[Dataset entries]
══════════════════════════════
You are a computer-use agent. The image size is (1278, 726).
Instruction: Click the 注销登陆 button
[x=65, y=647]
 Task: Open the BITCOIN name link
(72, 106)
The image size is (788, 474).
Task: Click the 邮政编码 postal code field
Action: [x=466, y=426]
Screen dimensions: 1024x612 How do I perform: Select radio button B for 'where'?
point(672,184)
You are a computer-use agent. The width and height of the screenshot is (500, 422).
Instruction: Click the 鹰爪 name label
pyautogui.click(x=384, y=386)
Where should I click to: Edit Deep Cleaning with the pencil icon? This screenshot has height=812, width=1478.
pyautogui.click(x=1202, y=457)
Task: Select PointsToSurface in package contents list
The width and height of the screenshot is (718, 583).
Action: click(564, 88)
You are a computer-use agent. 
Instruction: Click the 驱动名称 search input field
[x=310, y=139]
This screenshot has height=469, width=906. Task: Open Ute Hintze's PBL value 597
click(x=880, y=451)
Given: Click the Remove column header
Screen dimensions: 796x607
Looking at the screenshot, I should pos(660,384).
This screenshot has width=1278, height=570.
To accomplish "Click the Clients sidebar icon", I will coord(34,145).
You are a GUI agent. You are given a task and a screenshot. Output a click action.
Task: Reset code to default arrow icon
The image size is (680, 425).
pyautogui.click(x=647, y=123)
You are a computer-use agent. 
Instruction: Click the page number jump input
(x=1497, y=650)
══════════════════════════════
Exercise goal:
Exactly reproduce every line found in the records.

Answer area:
You are a computer-use agent. The image size is (1278, 726).
Instruction: Click the 注销登陆 button
[x=65, y=647]
 Task: Open the BITCOIN name link
(72, 106)
The image size is (788, 474).
Task: Click the 邮政编码 postal code field
Action: [x=466, y=426]
Screen dimensions: 1024x612 How do I perform: Select radio button B for 'where'?
point(672,184)
You are a computer-use agent. The width and height of the screenshot is (500, 422).
Instruction: Click the 鹰爪 name label
pyautogui.click(x=384, y=386)
Where should I click to: Edit Deep Cleaning with the pencil icon? This screenshot has height=812, width=1478.
pyautogui.click(x=1202, y=457)
Task: Select PointsToSurface in package contents list
The width and height of the screenshot is (718, 583).
Action: click(564, 88)
You are a computer-use agent. 
Instruction: Click the 驱动名称 search input field
[x=310, y=139]
This screenshot has height=469, width=906. Task: Open Ute Hintze's PBL value 597
click(x=880, y=451)
Given: Click the Remove column header
Screen dimensions: 796x607
Looking at the screenshot, I should pos(660,384).
This screenshot has width=1278, height=570.
To accomplish "Click the Clients sidebar icon", I will coord(34,145).
You are a GUI agent. You are given a task and a screenshot. Output a click action.
Task: Reset code to default arrow icon
The image size is (680, 425).
pyautogui.click(x=647, y=123)
You are a computer-use agent. 
Instruction: Click the page number jump input
(x=1497, y=650)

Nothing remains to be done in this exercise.